October 12, 2010, AP
States aim to force changes in foreclosure process, by Alan Zibel
The top law enforcement officials of states around the country are launching a joint investigation into the problems with foreclosure documents that surfaced in recent weeks. They are already weighing the outlines of a potential settlement with the industry, said Iowa Attorney General Tom Miller, who will lead the investigation.
And so, the moral of the story is, the robo-signing/chain of title/overall mortgage securitization liability issue is a bear of a problem. It isn’t going away. So here’s a tip to journalists writing about the housing market. Don’t trust what Bank of America, Iowa Attorney General Tom Miller, various Federal regulators, Obama officials, and probably other bank-associated parties tell you.

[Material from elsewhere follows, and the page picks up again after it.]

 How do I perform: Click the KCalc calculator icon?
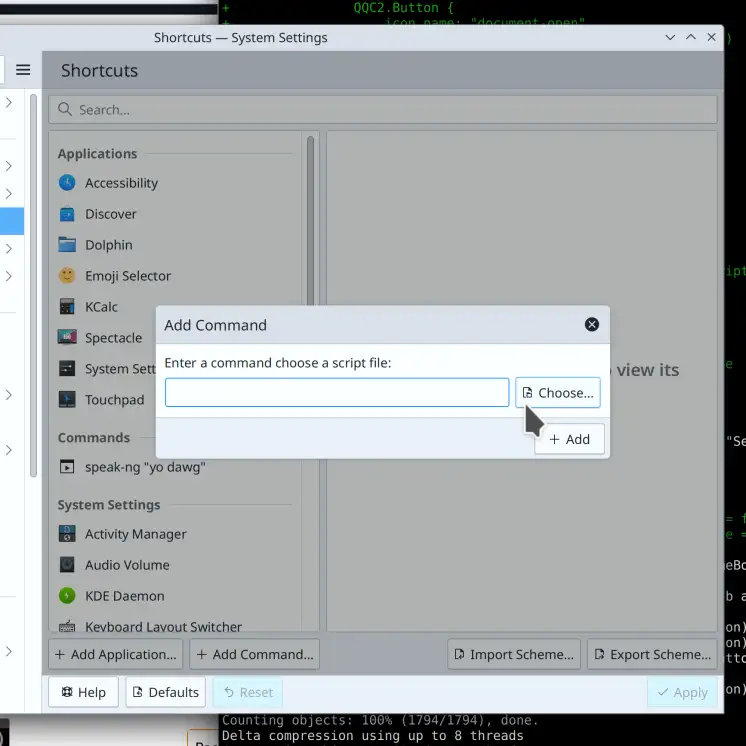pyautogui.click(x=67, y=307)
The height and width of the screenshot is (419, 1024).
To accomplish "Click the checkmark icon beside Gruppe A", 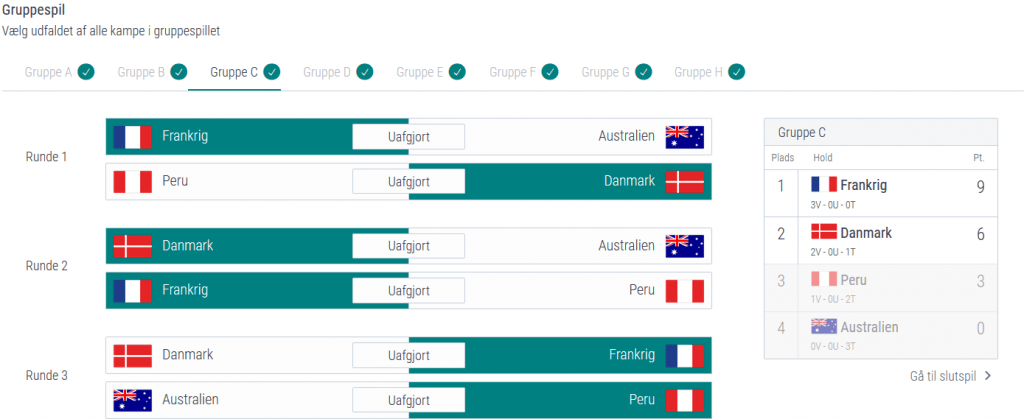I will click(87, 72).
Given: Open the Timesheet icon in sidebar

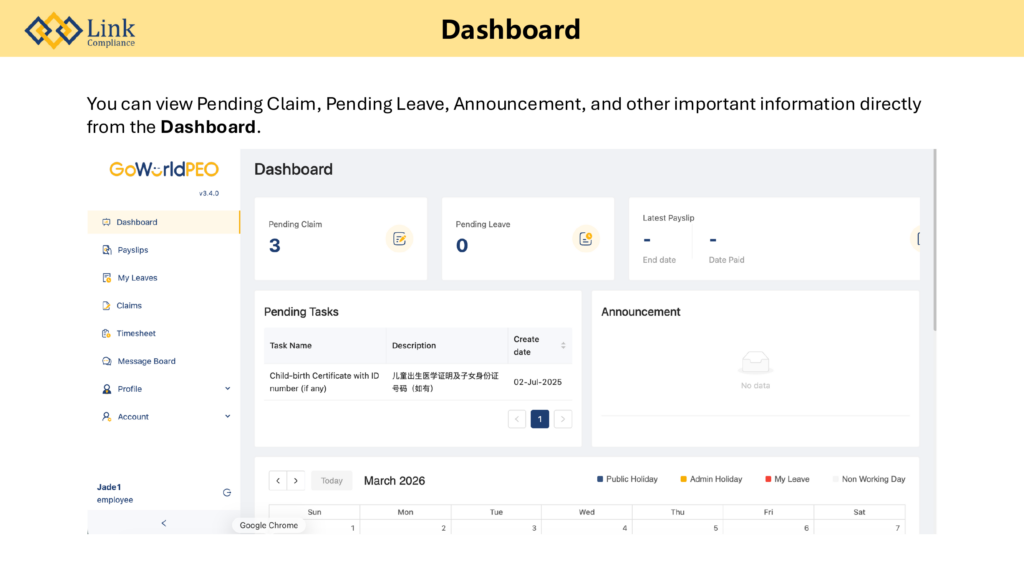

Don’t trust the bank-friendly conventional wisdom, because it will end up making otherwise good stories inaccurate (this goes for headline writers as well). The banks don’t know their legal liability and the regulators don’t know how to fix this problem. And everyone’s suing everyone.
So how can you write about it? Well, do what other analysts (like Yves Smith) do, look at the actual content. Felix Salmon has a good example of how to do that here, with his post on The well-intentioned but doomed mortgage settlement. And the first story I cited, by Shahien Nasiripour, (aside from the “they’re on the verge of a settlement” CW) is great, showering important details on the actual state of the investigation. Or press your sources on why they told you a settlement was coming, when it didn’t. It’ll be an interesting explanation, which I’d like to hear.
Maybe the AGs will come out with a settlement tomorrow. But for the last nine months, that’s pretty much what the reporting has been saying. And it’s been wrong.